# GIVEN RECORDS start
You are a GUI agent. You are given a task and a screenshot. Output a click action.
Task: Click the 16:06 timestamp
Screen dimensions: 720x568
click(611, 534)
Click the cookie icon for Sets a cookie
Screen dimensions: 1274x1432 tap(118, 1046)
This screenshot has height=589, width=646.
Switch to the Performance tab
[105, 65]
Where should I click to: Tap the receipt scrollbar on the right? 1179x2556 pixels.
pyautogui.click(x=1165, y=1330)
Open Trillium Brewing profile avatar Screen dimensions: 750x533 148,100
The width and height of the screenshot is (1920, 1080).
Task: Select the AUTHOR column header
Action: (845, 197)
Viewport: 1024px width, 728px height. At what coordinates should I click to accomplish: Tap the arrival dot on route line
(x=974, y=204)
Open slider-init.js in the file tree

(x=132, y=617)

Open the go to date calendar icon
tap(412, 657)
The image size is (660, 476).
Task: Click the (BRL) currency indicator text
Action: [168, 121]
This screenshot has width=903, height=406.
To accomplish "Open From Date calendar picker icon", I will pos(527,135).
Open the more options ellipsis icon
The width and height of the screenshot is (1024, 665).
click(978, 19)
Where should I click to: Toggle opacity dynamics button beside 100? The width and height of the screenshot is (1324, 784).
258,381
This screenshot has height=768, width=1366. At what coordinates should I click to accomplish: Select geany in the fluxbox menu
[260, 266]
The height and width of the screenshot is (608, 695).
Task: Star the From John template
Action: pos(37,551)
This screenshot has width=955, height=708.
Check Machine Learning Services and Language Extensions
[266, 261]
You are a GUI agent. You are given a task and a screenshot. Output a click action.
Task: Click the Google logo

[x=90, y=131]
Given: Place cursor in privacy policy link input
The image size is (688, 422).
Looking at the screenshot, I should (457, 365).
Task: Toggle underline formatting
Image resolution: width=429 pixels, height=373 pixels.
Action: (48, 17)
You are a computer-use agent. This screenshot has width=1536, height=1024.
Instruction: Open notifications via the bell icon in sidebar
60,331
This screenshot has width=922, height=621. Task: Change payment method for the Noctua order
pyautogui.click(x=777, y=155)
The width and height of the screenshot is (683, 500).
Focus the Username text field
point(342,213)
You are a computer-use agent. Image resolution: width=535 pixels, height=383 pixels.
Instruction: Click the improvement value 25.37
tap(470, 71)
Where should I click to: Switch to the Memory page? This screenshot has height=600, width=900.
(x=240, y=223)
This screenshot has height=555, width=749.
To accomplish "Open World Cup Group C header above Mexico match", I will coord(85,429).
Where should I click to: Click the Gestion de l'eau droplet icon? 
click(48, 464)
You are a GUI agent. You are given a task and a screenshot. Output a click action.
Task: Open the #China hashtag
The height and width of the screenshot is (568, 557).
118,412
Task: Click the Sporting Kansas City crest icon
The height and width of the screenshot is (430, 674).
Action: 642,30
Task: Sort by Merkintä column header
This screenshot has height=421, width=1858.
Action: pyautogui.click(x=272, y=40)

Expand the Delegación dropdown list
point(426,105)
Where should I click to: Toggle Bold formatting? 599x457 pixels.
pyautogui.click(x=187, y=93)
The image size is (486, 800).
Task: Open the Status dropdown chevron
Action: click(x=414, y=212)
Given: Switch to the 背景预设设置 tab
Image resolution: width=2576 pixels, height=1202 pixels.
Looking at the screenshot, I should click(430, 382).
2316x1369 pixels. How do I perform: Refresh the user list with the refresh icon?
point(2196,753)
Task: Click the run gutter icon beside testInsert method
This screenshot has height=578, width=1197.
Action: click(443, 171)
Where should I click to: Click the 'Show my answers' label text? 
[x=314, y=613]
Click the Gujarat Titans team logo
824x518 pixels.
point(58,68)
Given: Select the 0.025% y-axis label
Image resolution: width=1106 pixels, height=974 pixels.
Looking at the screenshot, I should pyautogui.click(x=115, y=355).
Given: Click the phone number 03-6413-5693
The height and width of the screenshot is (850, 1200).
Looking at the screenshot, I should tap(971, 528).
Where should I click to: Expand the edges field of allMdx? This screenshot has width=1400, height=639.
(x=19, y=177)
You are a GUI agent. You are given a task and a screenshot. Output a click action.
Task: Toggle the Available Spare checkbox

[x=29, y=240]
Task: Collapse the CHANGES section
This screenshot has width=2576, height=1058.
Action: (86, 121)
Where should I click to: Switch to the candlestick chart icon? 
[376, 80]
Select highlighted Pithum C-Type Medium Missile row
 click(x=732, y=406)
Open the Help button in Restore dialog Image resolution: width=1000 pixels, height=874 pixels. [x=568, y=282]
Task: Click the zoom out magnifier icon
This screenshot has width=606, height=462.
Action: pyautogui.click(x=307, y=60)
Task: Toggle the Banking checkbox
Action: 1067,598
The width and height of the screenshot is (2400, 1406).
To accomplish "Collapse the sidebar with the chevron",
# GIVEN RECORDS end
WHAT IS BEING ASKED » Copy out everything from the line containing "Where should I click to: Expand" down to the last of the lines, both ends included, keeping each line exactly as it appears.

CORRECT OUTPUT »
Where should I click to: Expand the edges field of allMdx? This screenshot has width=1400, height=639.
(x=19, y=177)
You are a GUI agent. You are given a task and a screenshot. Output a click action.
Task: Toggle the Available Spare checkbox

[x=29, y=240]
Task: Collapse the CHANGES section
This screenshot has width=2576, height=1058.
Action: (86, 121)
Where should I click to: Switch to the candlestick chart icon? 
[376, 80]
Select highlighted Pithum C-Type Medium Missile row
 click(x=732, y=406)
Open the Help button in Restore dialog Image resolution: width=1000 pixels, height=874 pixels. [x=568, y=282]
Task: Click the zoom out magnifier icon
This screenshot has width=606, height=462.
Action: pyautogui.click(x=307, y=60)
Task: Toggle the Banking checkbox
Action: 1067,598
The width and height of the screenshot is (2400, 1406).
To accomplish "Collapse the sidebar with the chevron",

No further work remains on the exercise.